Science

Nasa’s Landsat-9, the most powerful Earth observation satellite, is ready to launch tonight

Nasa will launch one of its generally amazing and advanced satellites to monitor Earth on Monday, the Landsat-9 will hitch a ride on the United Launch Alliance rocket. The takeoff is scheduled for 2.12 pm EDT (11.42 pm IST) from the Vandenberg Space Force Base.

Once into orbit, Landsat-9, alongside its sister satellite Landsat-8, will gather pictures from across the planet every eight days to assist with monitor the Earth’s health and assist individuals with overseeing fundamental resources including crops, irrigation water, and forests. The satellite will orbit the planet every 99 minutes and complete 14 orbits every day around the planet.

Nasa has said that the Images from Landsat 9 will be added to almost 50 years of free and publicly accessible information from the mission the longest information record of Earth’s landscapes taken from space. “Landsat’s medium-resolution imaging capabilities allow researchers to harmonize the images to detect the footprint of human activities and their impact on our home planet over the decades,” the space agency said.

WHAT IS LANDSAT-9?

Landsat-9 is an advanced satellite, ninth in the series, which will monitor key natural and economic resources from orbit. The satellite will be managed by Nasa’s Goddard Space Flight Center and will carry two key instruments locally available the Operational Land Imager 2 (OLI-2), which gathers pictures of Earth’s landscapes is apparent, near-infrared and shortwave infrared light, and the Thermal Infrared Sensor 2 (TIRS-2), which estimates the temperature of land surfaces.
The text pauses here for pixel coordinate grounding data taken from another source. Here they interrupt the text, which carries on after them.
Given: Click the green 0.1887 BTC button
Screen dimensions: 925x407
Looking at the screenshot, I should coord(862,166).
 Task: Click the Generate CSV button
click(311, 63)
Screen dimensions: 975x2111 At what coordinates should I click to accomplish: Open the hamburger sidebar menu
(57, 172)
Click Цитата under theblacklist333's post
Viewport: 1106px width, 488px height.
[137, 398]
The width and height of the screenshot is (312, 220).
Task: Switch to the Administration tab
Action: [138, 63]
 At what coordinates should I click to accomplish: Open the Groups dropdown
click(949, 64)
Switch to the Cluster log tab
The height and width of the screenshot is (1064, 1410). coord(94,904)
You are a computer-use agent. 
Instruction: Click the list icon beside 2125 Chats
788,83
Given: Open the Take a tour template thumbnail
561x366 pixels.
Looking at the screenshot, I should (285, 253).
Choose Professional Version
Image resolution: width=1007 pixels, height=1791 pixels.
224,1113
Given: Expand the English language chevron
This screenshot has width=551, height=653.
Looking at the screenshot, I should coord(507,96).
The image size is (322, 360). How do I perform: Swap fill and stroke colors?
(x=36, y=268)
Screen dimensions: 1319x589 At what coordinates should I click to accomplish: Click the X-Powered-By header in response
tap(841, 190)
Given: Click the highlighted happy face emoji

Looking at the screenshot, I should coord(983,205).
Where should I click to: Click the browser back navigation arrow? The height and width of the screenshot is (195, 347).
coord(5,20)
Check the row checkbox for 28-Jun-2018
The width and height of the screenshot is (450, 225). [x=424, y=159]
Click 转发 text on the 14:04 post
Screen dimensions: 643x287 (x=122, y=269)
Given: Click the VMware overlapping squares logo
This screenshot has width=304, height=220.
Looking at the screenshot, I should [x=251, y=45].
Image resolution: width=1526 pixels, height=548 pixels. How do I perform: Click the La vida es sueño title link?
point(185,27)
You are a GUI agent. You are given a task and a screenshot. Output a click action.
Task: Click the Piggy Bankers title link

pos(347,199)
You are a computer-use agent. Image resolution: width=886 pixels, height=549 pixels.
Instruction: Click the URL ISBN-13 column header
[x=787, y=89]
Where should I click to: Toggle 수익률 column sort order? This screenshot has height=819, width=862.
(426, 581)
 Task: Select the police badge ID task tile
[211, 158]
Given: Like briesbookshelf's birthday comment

Landsat-9 is part of a joint mission by Nasa and the US Geological Survey, which for more than five decades has helped in understanding the working of the planet and the fast changes it goes through. Landsat series has helped in measuring a few changes including the speed of Antarctic glaciers, track water use in crop fields, monitor deforestation in the Amazon rainforest.

At present, Nasa is working the Landsat-7 and Landsat-8 in an orbital pattern every 16 days, with the two spacecraft offset so that each spot on Earth is estimated by either at every eight days. “As the Landsat satellites orbit, the instruments capture scenes across a swath of the planet that is 185 kilometers wide. Each pixel in these images is 30-meters across, which is about the size of a baseball infield, or — more important for resource management — an average US crop field,” Nasa said.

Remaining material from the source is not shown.